Но Уэнтику, разум которого продолжал переваривать все, что предшествовало его решению умереть, было совершенно ясно что он должен делать.
– Доставьте меня в Англию, – обратился он к Джексону.
– Это невозможно!
– Не понимаю, почему. Этой машине все нипочем.
– Да, но вся Европа очень радиоактивна. Мы не можем там приземлиться. Да и что это даст?
Уэнтик поглядел ему прямо в глаза.
– Я не стану на вас работать, Джексон. Для меня это значит слишком много, для вас – слишком мало. Я не боюсь смерти. Мне просто надо домой. Вы говорили, что на самолете есть генератор поля. Высадите меня в моей Англии.
– Но вы должны жить для Бразилии. Начнете новую жизнь, получите все необходимое для работы. У вас там уже есть девушка…
– Не говорите мне о ней! – вспылил Уэнтик, внезапно озвучив то, о чем думал все эти дни.
– Но человеку вашего возраста необходима жена.
– У меня она есть, – сказал Уэнтик. – Именно ваши проблемы разлучили меня с ней.
– Вы не женаты.
– Не женат?
– Нет, согласно той информации, которой мы о вас располагали. В Миннеаполисе вы жили один, в правительственных архивах не было упоминания о жене, на антарктической станции вы тоже были один…
– Я британец, черт побери, – перебил его Уэнтик и очень громко. – Это была временная работа.
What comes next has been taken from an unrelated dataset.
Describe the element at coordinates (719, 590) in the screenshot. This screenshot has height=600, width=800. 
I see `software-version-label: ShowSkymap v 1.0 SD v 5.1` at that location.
Я должен был возвратиться к семье спустя пять месяцев, если бы не появился Масгроув.
– Я этого не знал.
– Для вас была бы какая-то разница? – с сильным сарказмом изрек Уэнтик. – Вас заботило только ваше проклятое общество.
– Это неправда! – запротестовал Джексон. – Если бы я знал, что вы женаты, я не послал бы Масгроува отлавливать вас.
Уэнтик сердито отвернулся к окну. Самолет уже был над просторами океана, черные воды пестрели льдинами. В этом мире сейчас конец антарктического лета и плавучие льды представляли собой разрозненные обломки.
В разговоре наступило долгое молчание. Уэнтик не отрывал взгляд от окна, пока под самолетом не осталось ни одной льдины. Он снял темные очки и посмотрел на свою руку. Она еще была на перевязи, но сильной боли он больше не ощущал. Ссадина на голове перестала кровоточить почти сразу же еще в гидроплане, но волосы слиплись от спекшейся крови. Он решил воспользоваться шикарной туалетной кабиной в хвостовом отсеке самолета, где уже побывал.
– Что вы пишете? – спросил он.
– Кое-что считаю, – ответил Джексон. – Я уже почти закончил. Знаете вы ваше сегодняшнее число?
– Думаю, что-то около середины августа.
– Вероятно, четырнадцатое. Или пятнадцатое. Из-за искажений нельзя быть уверенным. Мы никогда точно не знаем сколько дней составляет погрешность перехода в поле смещения. Вы установили точную дату вашего появления здесь?
– Так и не пришло в голову поинтересоваться.
– Жаль. Это помогло бы, потому что искажение накапливается. Что ж, придется многое оценить приблизительно.
– Чем же вы занимаетесь?
– Пытаюсь вам помочь. Предположим, что сегодня пятнадцатое. Прямым курсом отсюда до Англии – двое суток полета. Там мы будем семнадцатого. Пусть даже восемнадцатого, если брать с запасом.
– С запасом на что?
– На бомбардировки. Я хочу попытаться воссоединить вас с семьей.
– Это невозможно. Война давно идет.
Джексон медленно наклонил голову в знак согласия.
– В Америке, да. Но в бомбардировках было временное затишье. Ядерных взрывов в Европе не было до двадцать второго августа.
Западная Европа была превращена в пустыню второй волной бомбардировок…
– Ваша семья еще жива, доктор Уэнтик.
Но он не слушал. Он смотрел в окно на скользящую внизу гладь океана и придумывал план действий.
* * *
К вечеру следующего дня самолет был над северной Атлантикой и летел параллельно северо-западному побережью Африки. Они прошли над небольшой группой островов, но Уэнтику давно наскучило смотреть на бесконечный океан и он слонялся по кабине. Джексон смотрел в окно с интересом. Как только они до мельчайших деталей обговорили свои действия по прибытии в Англию, дискуссий больше почти не было и Уэнтик вернулся к своим раздумьям. Возможность снова увидеться с семьей обрела черты чуть ли не уверенности, исчезло ощущение опасности, которое стало частью его существования с момента знакомства с Масгроувом и Эстаурдом, впервые отодвинулось на второй план.